One can use runner package for moving functions. In this case mean_run function. Problem with cummean is that it doesn't handle NA values, but mean_run does. runner package also supports irregular time series and windows can depend on date:
library(runner)
set.seed(11)
x1 <- rnorm(15)
x2 <- sample(c(rep(NA,5), rnorm(15)), 15, replace = TRUE)
date <- Sys.Date() + cumsum(sample(1:3, 15, replace = TRUE))
mean_run(x1)
#> [1] -0.5910311 -0.2822184 -0.6936633 -0.8609108 -0.4530308 -0.5332176
#> [7] -0.2679571 -0.1563477 -0.1440561 -0.2300625 -0.2844599 -0.2897842
#> [13] -0.3858234 -0.3765192 -0.4280809
mean_run(x2, na_rm = TRUE)
#> [1] -0.18760011 -0.09022066 -0.06543317 0.03906450 -0.12188853 -0.13873536
#> [7] -0.13873536 -0.14571604 -0.12596067 -0.11116961 -0.09881996 -0.08871569
#> [13] -0.05194292 -0.04699909 -0.05704202
mean_run(x2, na_rm = FALSE )
#> [1] -0.18760011 -0.09022066 -0.06543317 0.03906450 -0.12188853 -0.13873536
#> [7] NA NA NA NA NA NA
#> [13] NA NA NA
mean_run(x2, na_rm = TRUE, k = 4)
#> [1] -0.18760011 -0.09022066 -0.06543317 0.03906450 -0.10546063 -0.16299272
#> [7] -0.21203756 -0.39209010 -0.13274756 -0.05603811 -0.03894684 0.01103493
#> [13] 0.09609256 0.09738460 0.04740283
mean_run(x2, na_rm = TRUE, k = 4, idx = date)
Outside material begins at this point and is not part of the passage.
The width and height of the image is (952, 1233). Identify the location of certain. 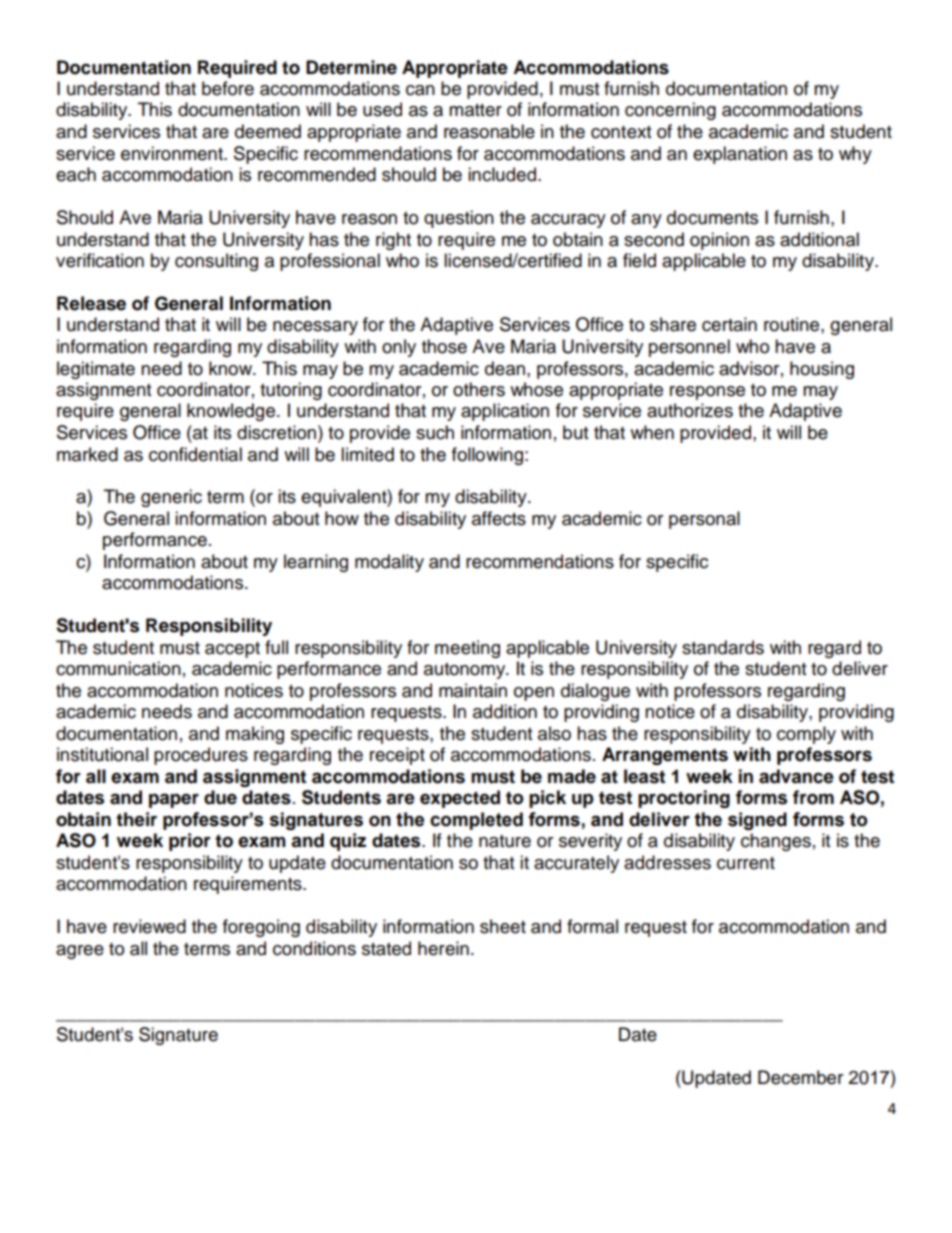
(729, 324).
#> [1] -0.187600111 -0.090220655 -0.004349696 0.168349653 -0.206571573 -0.494335093
#> [7] -0.222969541 -0.187600111 -0.087636571 0.009742884 0.009742884 0.012326968
#> [13] 0.182442234 0.125737145 0.059094786
One can also specify other options like lag, and roll only at specific indexes. More in package and function documentation.
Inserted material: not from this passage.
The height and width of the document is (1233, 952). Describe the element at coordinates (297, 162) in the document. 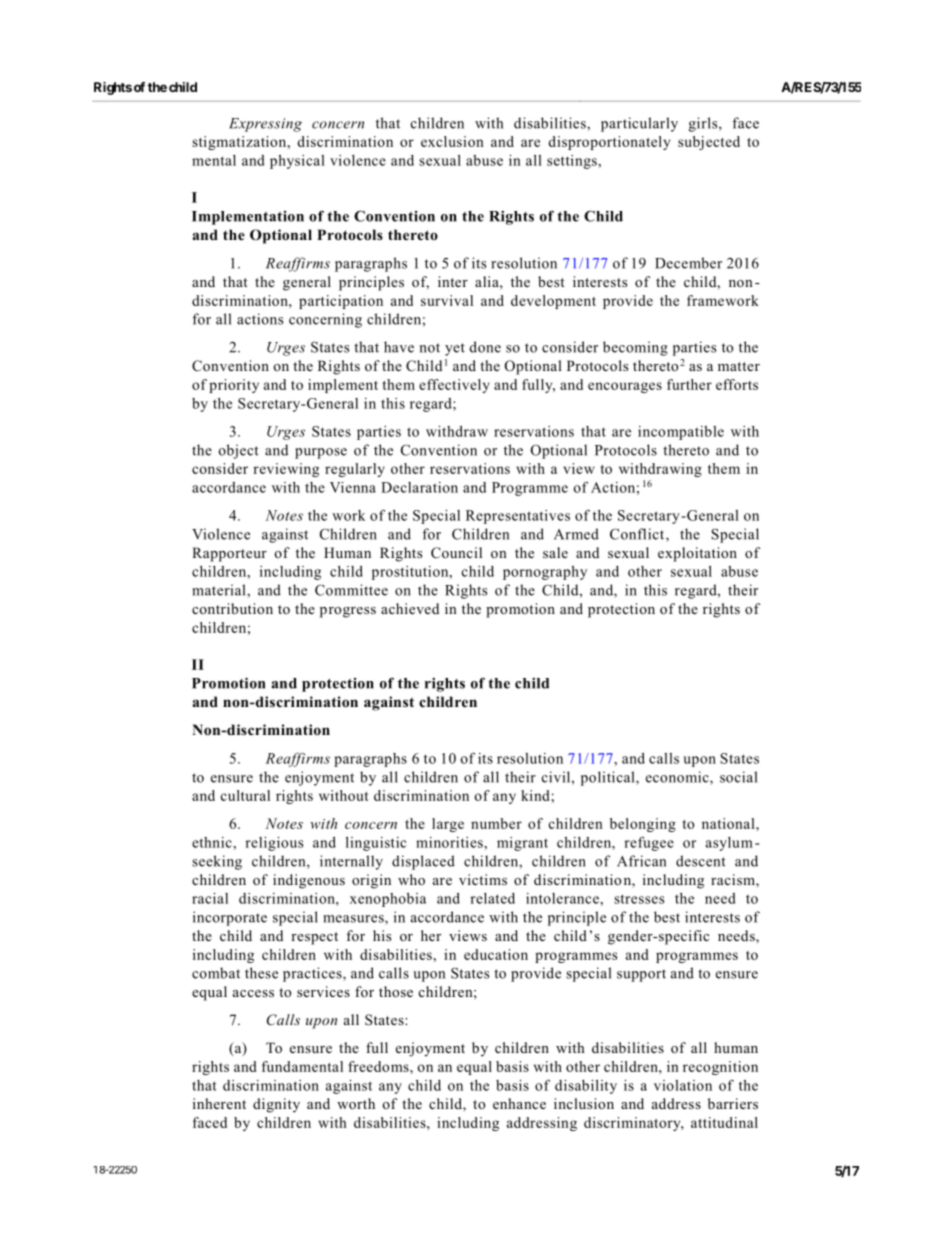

Here is a simple function with filter demonstrating one way to take care of beginning and ending NAs with padding, and computing a weighted average (supported by filter) using custom weights:
wma <- function(x) {
wts <- c(seq(0.5, 4, 0.5), seq(3.5, 0.5, -0.5))
nside <- (length(wts)-1)/2
# pad x with begin and end values for filter to avoid NAs
xp <- c(rep(first(x), nside), x, rep(last(x), nside))
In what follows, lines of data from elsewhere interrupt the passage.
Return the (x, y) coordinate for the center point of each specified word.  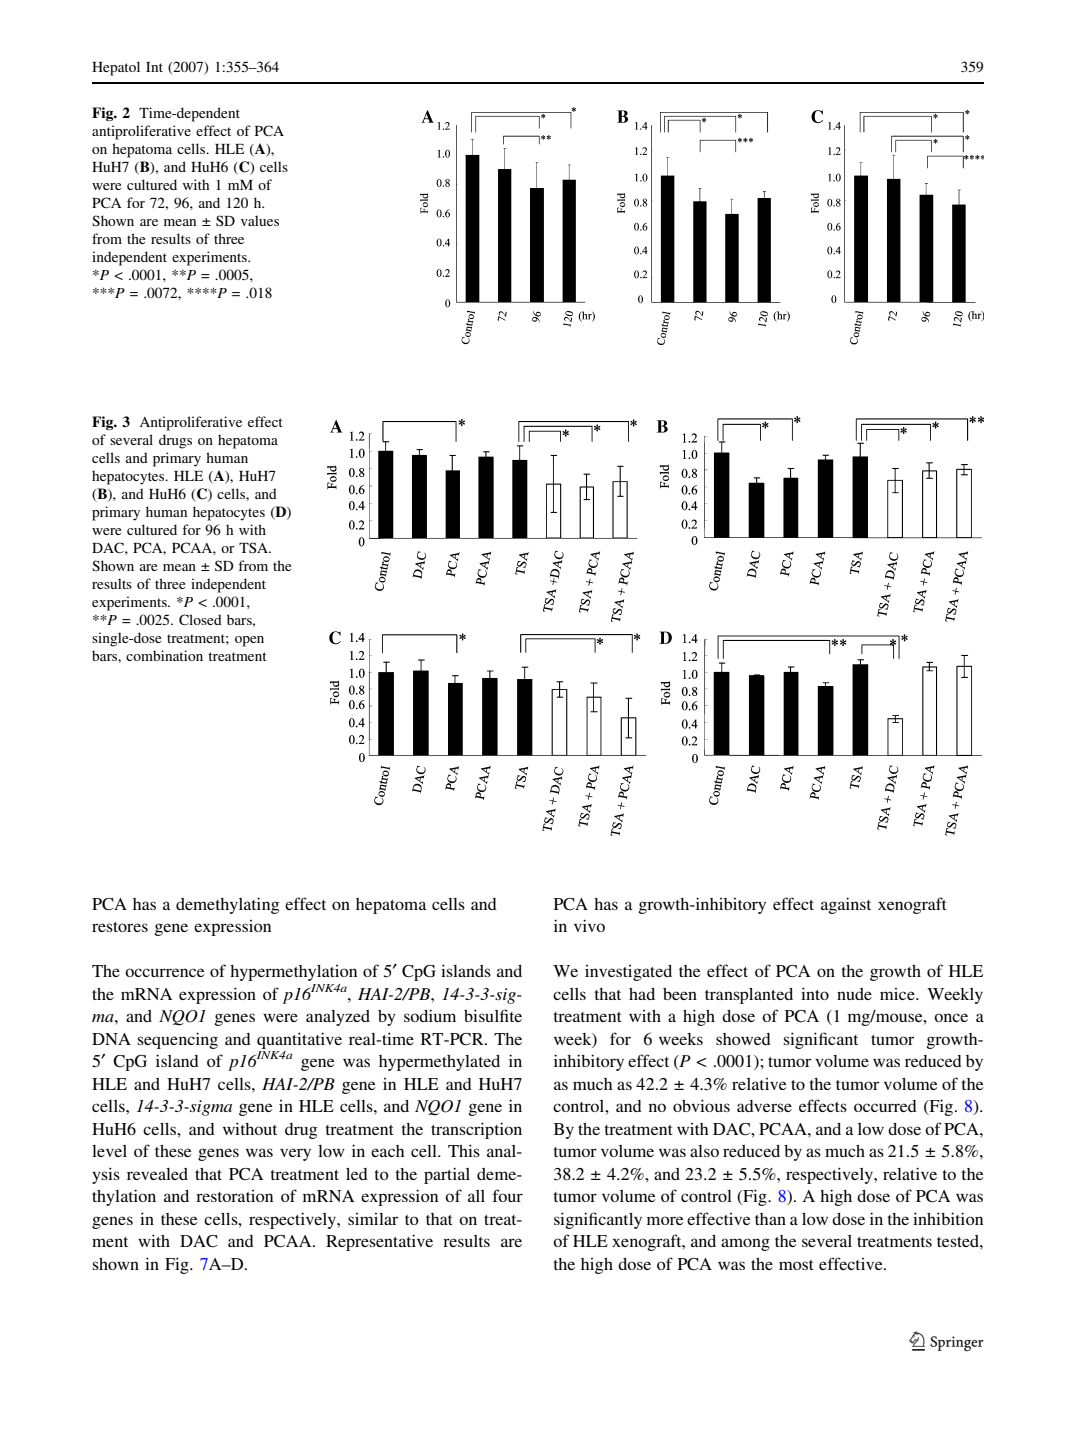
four (508, 1195)
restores (120, 927)
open (249, 641)
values (260, 220)
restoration (234, 1196)
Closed (200, 619)
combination (164, 655)
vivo (589, 925)
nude (854, 994)
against (846, 905)
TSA (255, 547)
z <- stats::filter(xp, wts/sum(wts), sides = 2) %>% as.vector
z[(nside+1):(nside+length(x))]
}
vector_avg <- function(x){
sum_x = 0
for(i in 1:length(x)){
if(!is.na(x[i]))
sum_x = sum_x + x[i]
}
return(sum_x/length(x))
}
I use aggregate along with a vector created by rep(). This has the advantage of using cbind() to aggregate more than 1 column in your dataframe at time. Below is an example of a moving average of 60 for a vector (v) of length 1000:
v=1:1000*0.002+rnorm(1000)
mrng=rep(1:round(length(v)/60+0.5), length.out=length(v), each=60)
aggregate(v~mrng, FUN=mean, na.rm=T)
Note the first argument in rep is to simply get enough unique values for the moving range, based on the length of the vector and the amount to be averaged; the second argument keeps the length equal to the vector length, and the last repeats the values of the first argument the same number of times as the averaging period.
In aggregate you could use several functions (median, max, min) - mean shown for example. Again, could could use a formula with cbind to do this on more than one (or all) columns in a dataframe.